## Problem A
According to the article about Woody Durham, what caused his death?
## Problem B
Reproduce the article about Woody Durham word for word, between "Among Durham’s honors" and "Fame this summer.", inclusive.

## Quoted passage
────────────────

RALEIGH — Woody Durham loved everything about his job during his 40 years as the play-by-play voice of the North Carolina football and basketball teams. More than anything else, though, he loved calling the Tar Heels’ games in the ACC Tournament every March.
That’s why it was somewhat symbolic last Tuesday when news began to filter around Brooklyn’s Barclays Center, site of this year’s ACC Tournament, that the Stanly County native had passed away at the age of 76.
Durham died from complications of primary progressive aphasia, a rare brain disorder that took away his ability to speak, silencing the voice that had been the soundtrack for so many UNC fans’ lives.
“It’s ironic that Woody would pass away at the start of the postseason in college basketball because this was such a joyous time for him,” Tar Heels coach and longtime friend Roy Williams said before his Tar Heels played their opening game in the tournament later that evening. “He created so many lasting memories for Carolina fans during this time of year.
“It’s equally ironic that he dealt with a disorder for the final years of his life that robbed him of his ability to communicate as effectively as he did in perfecting his craft.”
A native of Albemarle, Durham was a high school classmate of Bob Harris, who went on to spend four decades as the play-by-play voice of the rival Duke Blue Devils.
Among Durham’s honors are 13 NC Sportscaster of the Year awards, the distinguished service medal from the UNC alumni association, the Skeeter Francis Award for special service to the ACC and induction into the N.C. Sports Hall of Fame. In 2015, Durham received the Curt Gowdy Award for contributions to basketball from the Naismith Basketball Hall of Fame and is scheduled to be inducted into the National Sports Media Association’s Hall of Fame this summer.
Although he lost his ability to speak, he continued to make public appearances at UNC games and charity events raising money to fight his disease. He attended his final Smith Center game on Jan. 16 against Clemson, the day his latest Hall of Fame election was announced.
On Friday, the ACC honored Durham with its Bob Bradley Courage Award. It was accepted by Durham’s son Wes, who continued to broadcast the tournament as a way of paying tribute to his late father.
“I’d like to think the best way I can honor him is by working an event he loved to work so much,” the younger Durham said, following his father’s famous advice of “Go where you go and do what you do” whenever the Tar Heels were in a tight spot.
“Our family is grateful for the incredible support my dad and our family received throughout his illness,” Wes Durham said. “From the medical teams to the general public, it’s been amazing. We hold to and will always cherish the wonderful memories he left for our family and Carolina fans throughout the world.”
One of those fans is Christy Walsh-Smith, a Greensboro native who came from her current home Virginia to watch the Tar Heels at Barclays Center last week.
“Woody Durham meant the world to me,” said the lifelong UNC fan, whose husband’s name is actually Dean Smith. “I can remember my father, who was a Carolina graduate, sitting in his car in the driveway to listen to Woody Durham call games on the radio because we couldn’t get it on television. Woody Durham’s passing is a huge loss, not only to Carolina fans, but to the world at large.”

────────────────

[Stored data entries]
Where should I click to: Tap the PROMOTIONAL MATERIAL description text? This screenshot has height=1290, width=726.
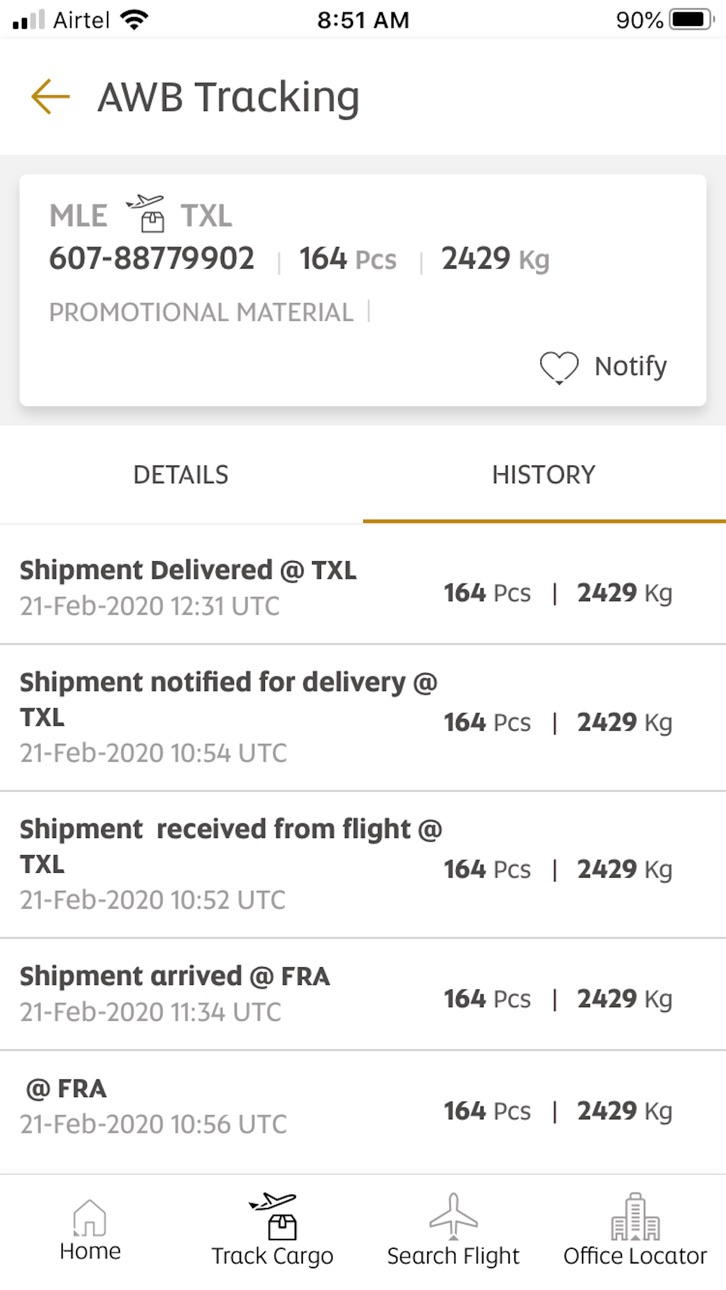pyautogui.click(x=201, y=313)
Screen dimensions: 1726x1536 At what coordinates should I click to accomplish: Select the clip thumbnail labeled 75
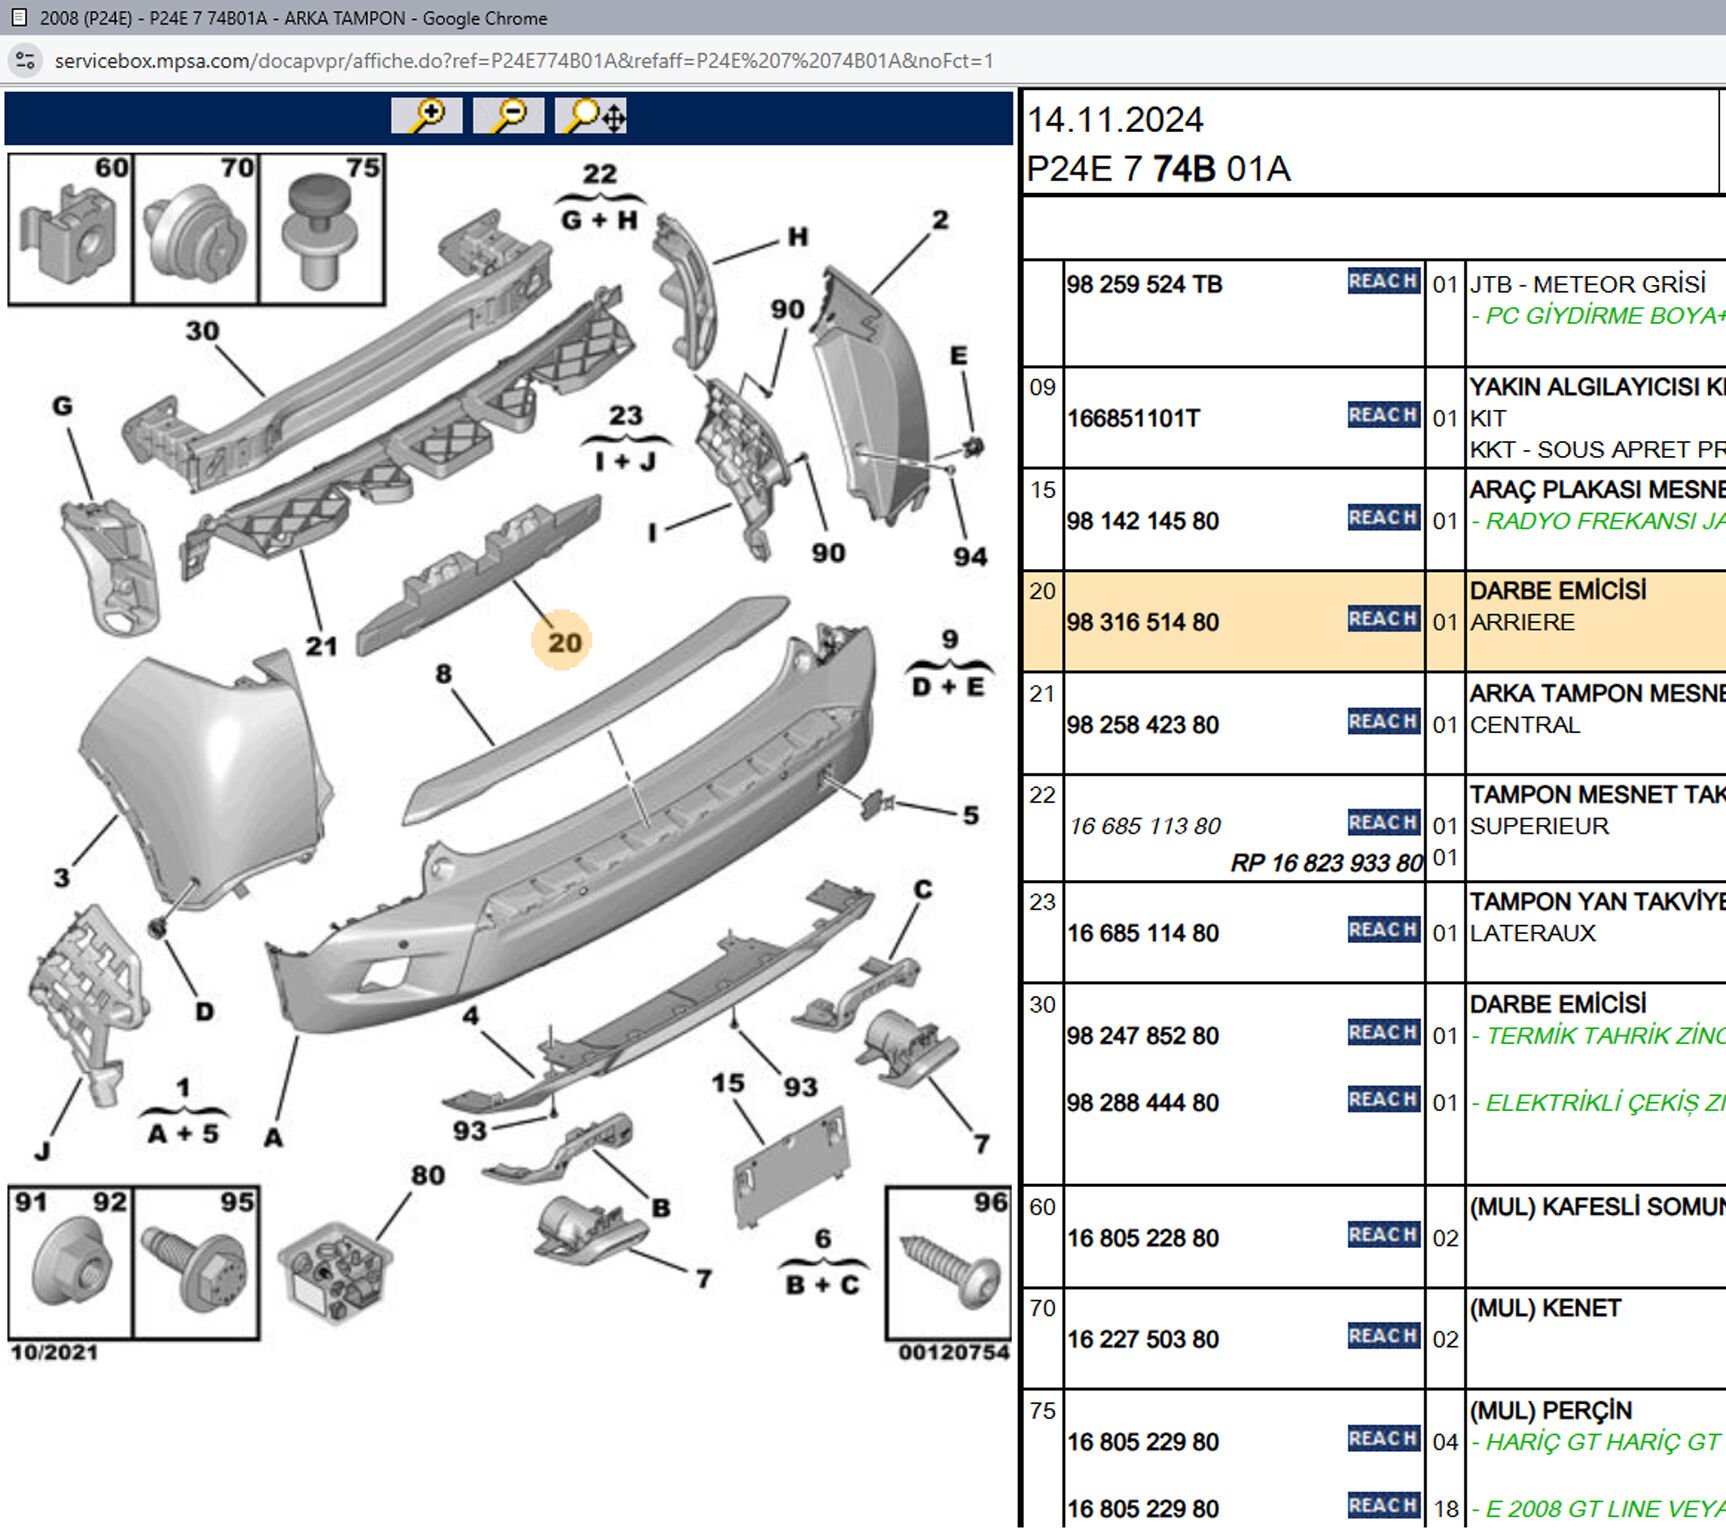coord(322,229)
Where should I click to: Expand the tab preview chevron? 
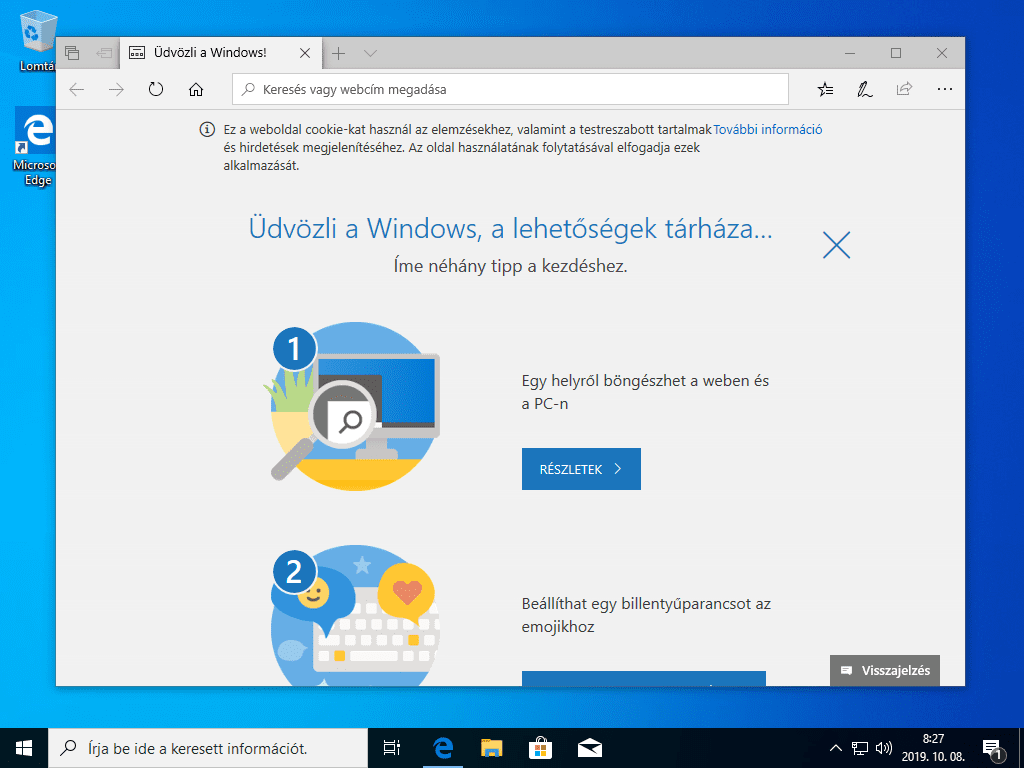370,53
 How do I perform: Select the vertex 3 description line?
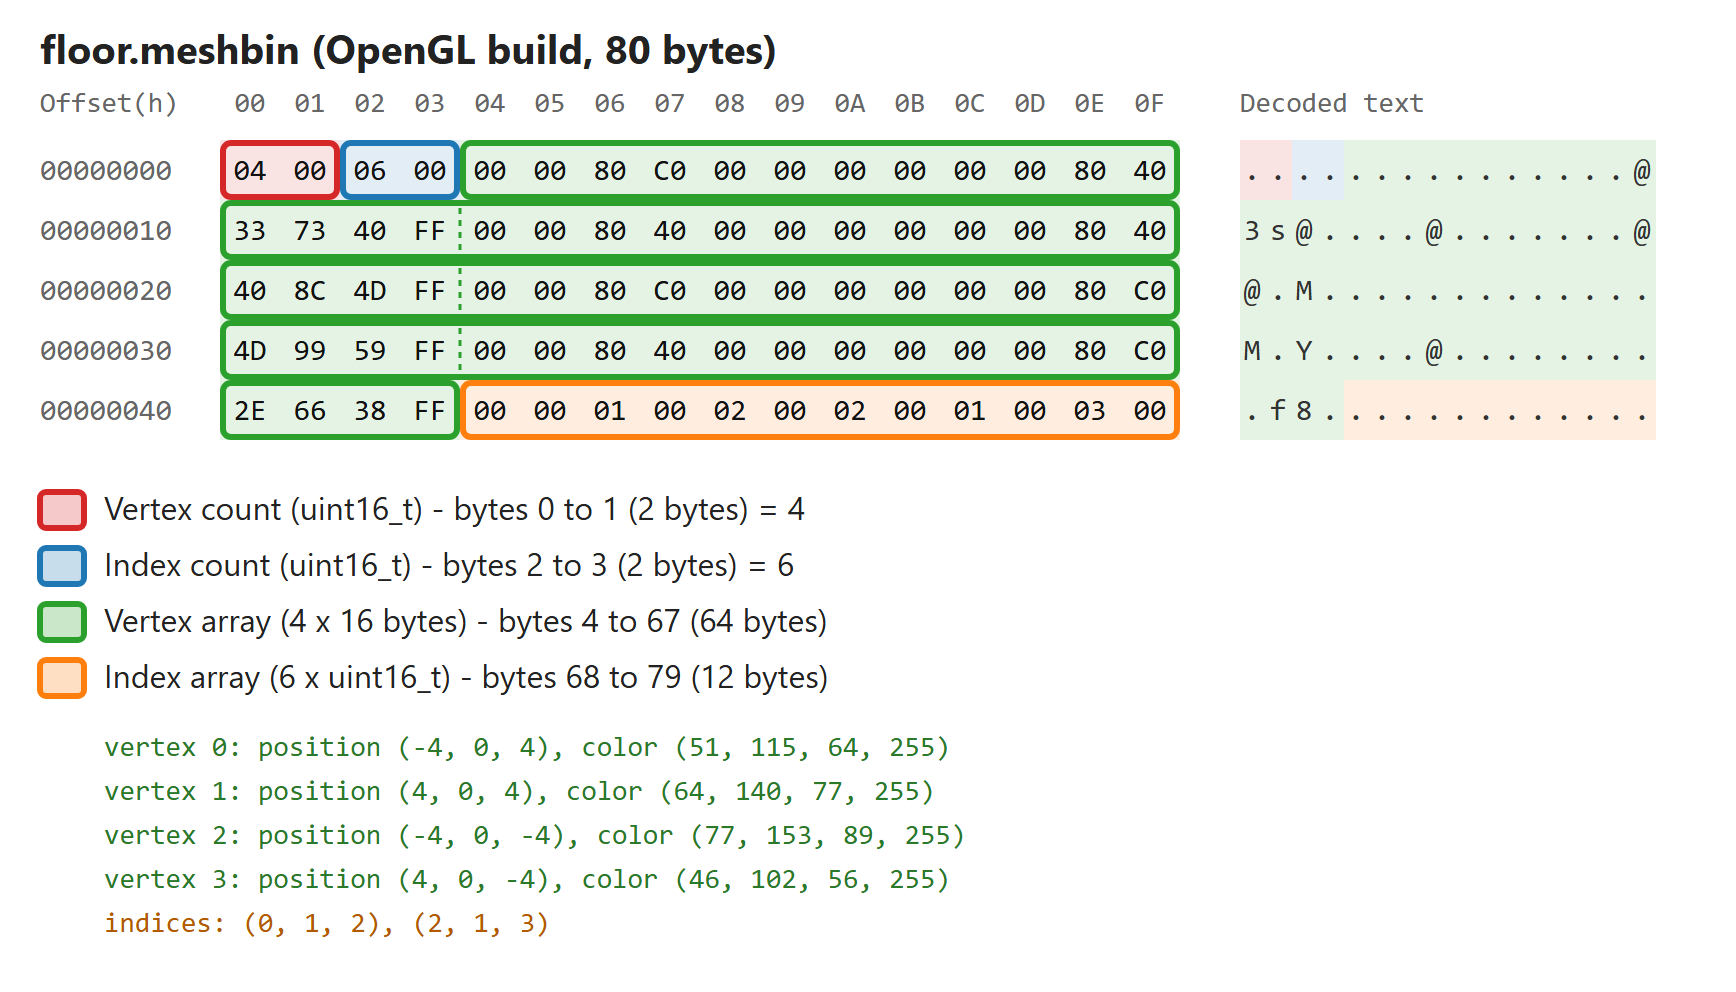(526, 880)
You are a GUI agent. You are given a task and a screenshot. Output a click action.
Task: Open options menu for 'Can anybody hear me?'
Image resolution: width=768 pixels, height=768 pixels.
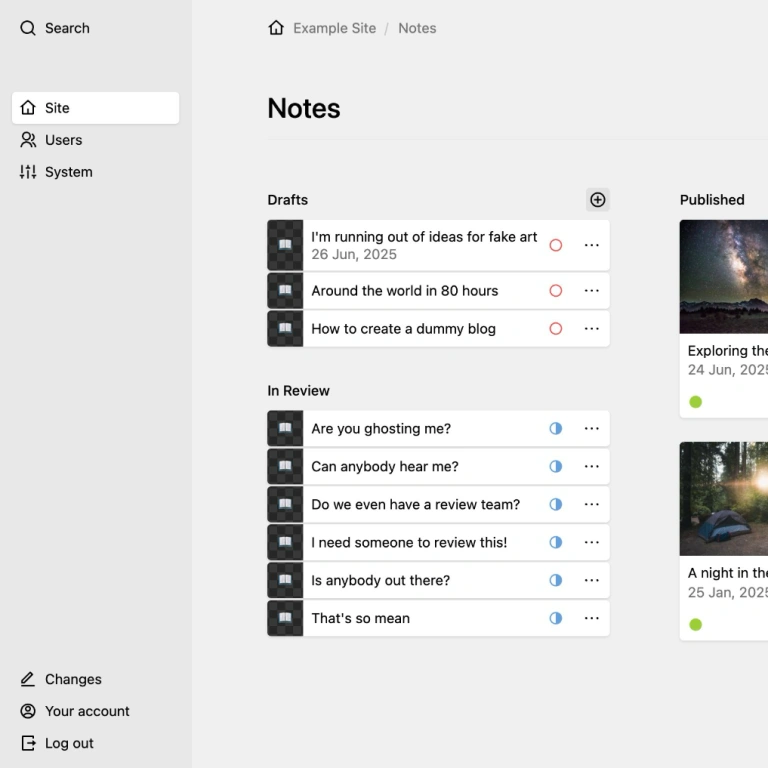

────────────────

## Answer box A
Complications of primary progressive aphasia, a rare brain disorder.

## Answer box B
Among Durham’s honors are 13 NC Sportscaster of the Year awards, the distinguished service medal from the UNC alumni association, the Skeeter Francis Award for special service to the ACC and induction into the N.C. Sports Hall of Fame. In 2015, Durham received the Curt Gowdy Award for contributions to basketball from the Naismith Basketball Hall of Fame and is scheduled to be inducted into the National Sports Media Association’s Hall of Fame this summer.